_Assignment_
Scan the entries for the word "agent". Every line that has it should be copied.
§
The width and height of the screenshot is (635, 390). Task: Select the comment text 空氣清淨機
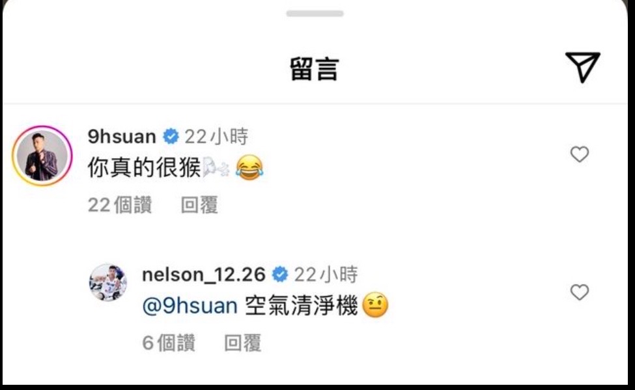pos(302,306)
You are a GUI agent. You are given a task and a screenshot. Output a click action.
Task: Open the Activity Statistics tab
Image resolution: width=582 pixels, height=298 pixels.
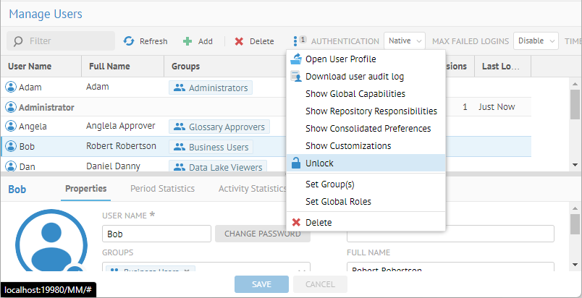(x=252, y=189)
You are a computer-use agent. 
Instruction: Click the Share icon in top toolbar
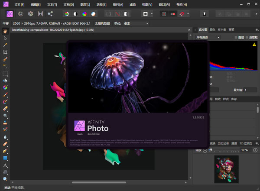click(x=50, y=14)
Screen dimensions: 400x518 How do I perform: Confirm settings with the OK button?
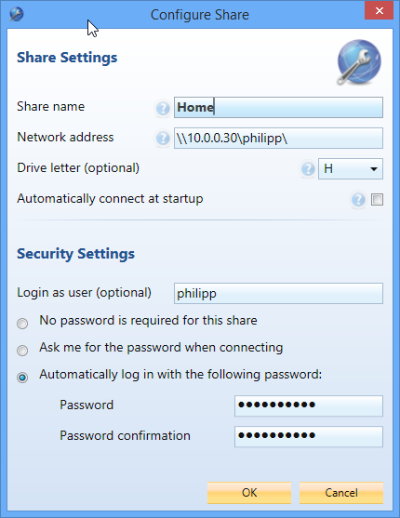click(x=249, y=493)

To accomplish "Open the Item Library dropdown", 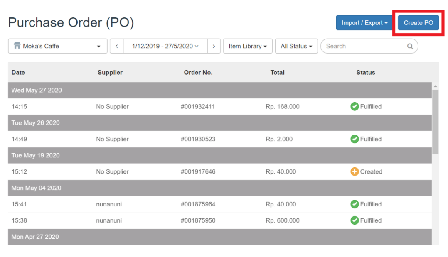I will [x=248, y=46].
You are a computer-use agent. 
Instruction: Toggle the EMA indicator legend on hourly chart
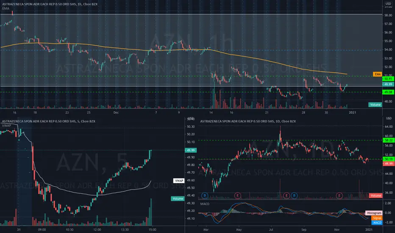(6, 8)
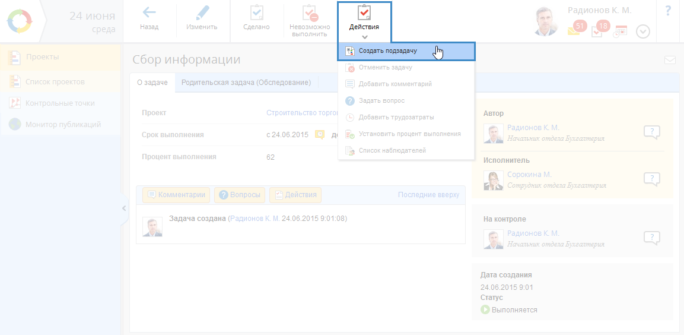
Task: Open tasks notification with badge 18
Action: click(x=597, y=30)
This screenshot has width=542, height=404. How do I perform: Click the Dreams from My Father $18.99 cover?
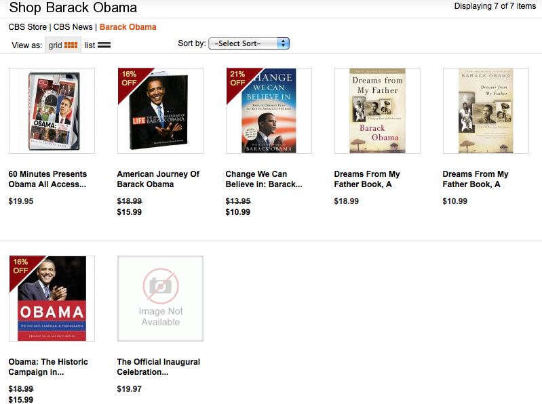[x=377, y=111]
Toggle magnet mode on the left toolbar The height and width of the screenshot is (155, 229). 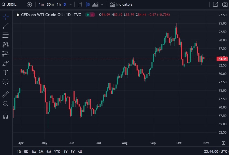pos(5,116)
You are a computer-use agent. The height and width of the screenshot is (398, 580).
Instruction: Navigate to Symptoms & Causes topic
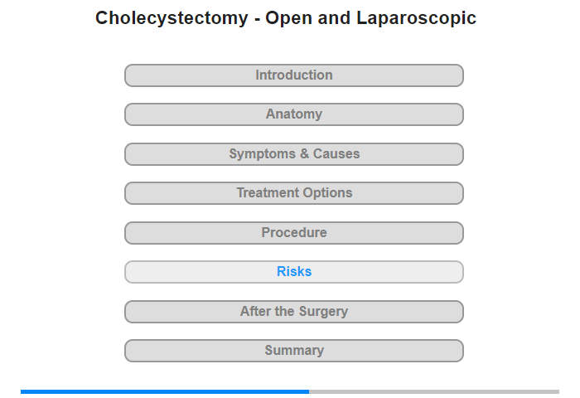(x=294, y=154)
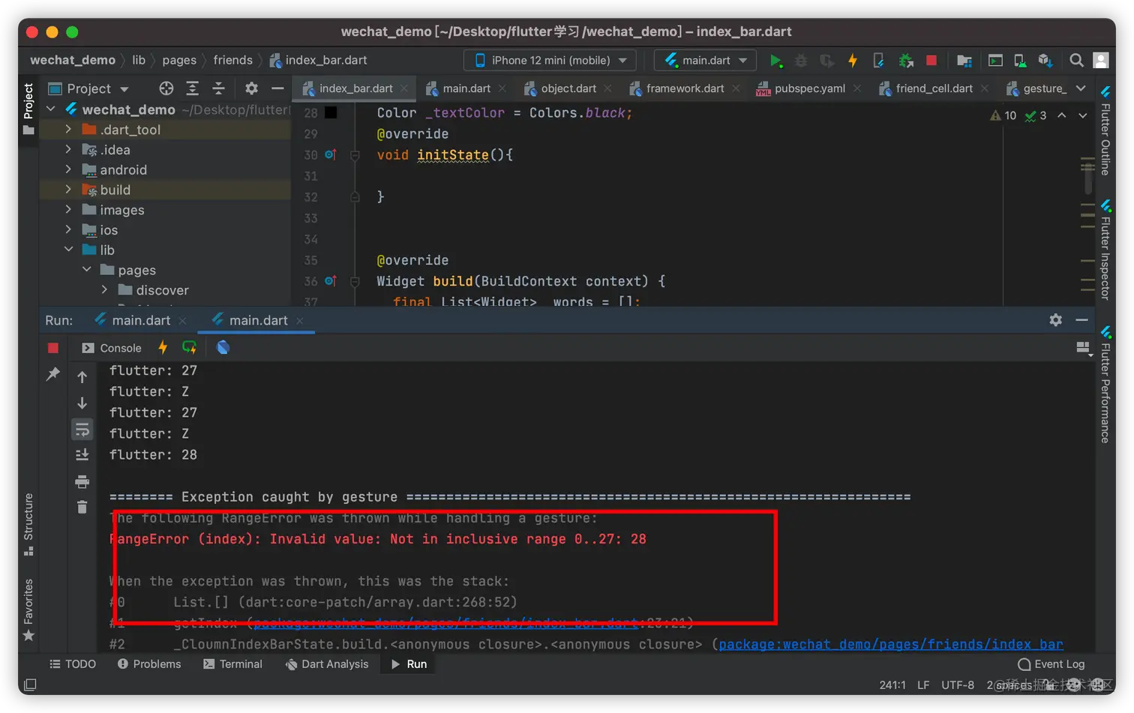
§
_Solved exercise_
You are a GUI agent. You are given a task and a screenshot. Output a click action.
You are a computer-use agent. 
You are a computer-use agent. 
You are a computer-use agent. The height and width of the screenshot is (398, 580).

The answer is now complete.